Lettre n° 8555
[8 Kislev 5723]
J’ai eu connaissance de ce qui concerne l’étude publique de la Torah qui aura lieu ce vendredi soir, veille du saint Chabbat. Conformément à l’enseignement du Choul’han Arou’h(1), je me devais donc de répondre au plus vite, afin de formuler mon humble avis, au moins brièvement, en fonction de ce que mon temps me permet. L’interrogation(2) porte, en l’occurrence, sur ce que dit le Zohar, tome 1, à la page 53b : “ Et, Il renvoya l’homme : Rabbi Eléazar dit : Je ne sais pas qui a répudié qui. En fait, le terme doit être renversé et il faut dire, assurément, que l’homme a renvoyé la Présence divine. C’est pour cela qu’il est dit : l’Eternel D.ieu le renvoya du Gan Eden. Pourquoi le renvoya-t-Il ? Parce que l’homme avait répudié la Présence divine ”.
En effet, ce texte soulève de nombreuses(3) interrogations. Avant tout, que signifient les propos de Rabbi Eléazar, “ Je ne sais pas… ” ? Pourquoi écarter, de cette façon, le verset de son sens simple, surtout pour être ensuite conduit à dire que : “ le terme doit être renversé ”, qu’il ne faut pas retenir l’ordre dans lequel le verset est énoncé ? De même, comment comprendre la répétition du Zohar ? Et, d’autres questions se posent encore. Très brièvement, nous comprendrons tout cela en introduisant deux notions préalables :
A) Le Zohar, dimension profonde de la Torah, montre l’aspect profond des choses et révèle ce qui, en apparence extérieure, n’apparaît que d’une manière allusive. A l’opposé, le Talmud constitue la partie révélée de la Torah. Toutefois, toutes les parties de la Torah sont incluses les unes dans les autres et, de ce fait, on trouve également, dans le Zohar, des explications simples, des Hala’hot, de même que des allusions et des secrets dans le Talmud.

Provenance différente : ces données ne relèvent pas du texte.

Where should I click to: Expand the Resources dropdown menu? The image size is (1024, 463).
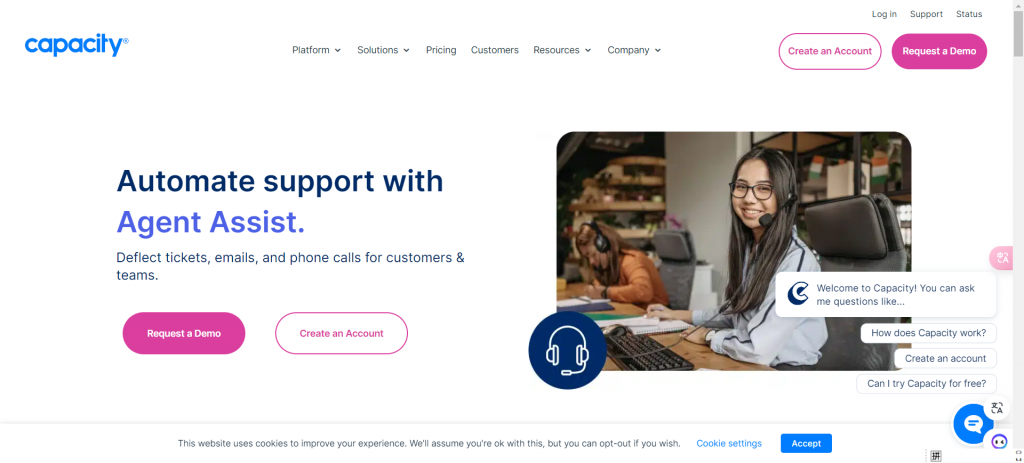coord(562,50)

B) Certaines punitions, de même que quelques rétributions peuvent être qualifiées de “ naturelles ”, selon l’expression employée par les philosophes d’Israël(4) et conformément aux termes du verset : “ Ton mal te fera souffrir ”. D’autres, en revanche, sont “ surnaturelles ”, ce qui veut dire que D.ieu voulut infliger telle peine pour telle faute, sans que l’une entraîne nécessairement l’autre. C’est le cas, par exemple, pour les Mitsvot qui sont des Décrets transcendant la logique.
Tel est donc le doute dont fait état Rabbi Eléazar. Le sens simple de cette notion et de ce verset est, bien entendu, le renvoi de l’homme du Gan Eden. Toutefois, à une dimension plus profonde, de ce renvoi, qui fut la punition de la faute de l’arbre de la connaissance du bien et du mal, on peut dire : “ Je ne sais pas qui a répudié qui ”. Ce peut être le Saint béni soit-Il(3), ce qui veut dire que le Saint béni soit-Il(3) voulut renvoyer l’homme, du fait de cette faute de l’arbre de la connaissance. Ce peut être aussi Adam, le premier homme, lui-même(3), ayant commis un acte dont la conséquence “ naturelle ” est ce renvoi. Certes, de façon générale(3), D.ieu agit “ mesure pour mesure ”(5). Cependant, pour l’arbre de la connaissance du bien et du mal, le verset parlait effectivement de mort et non de renvoi.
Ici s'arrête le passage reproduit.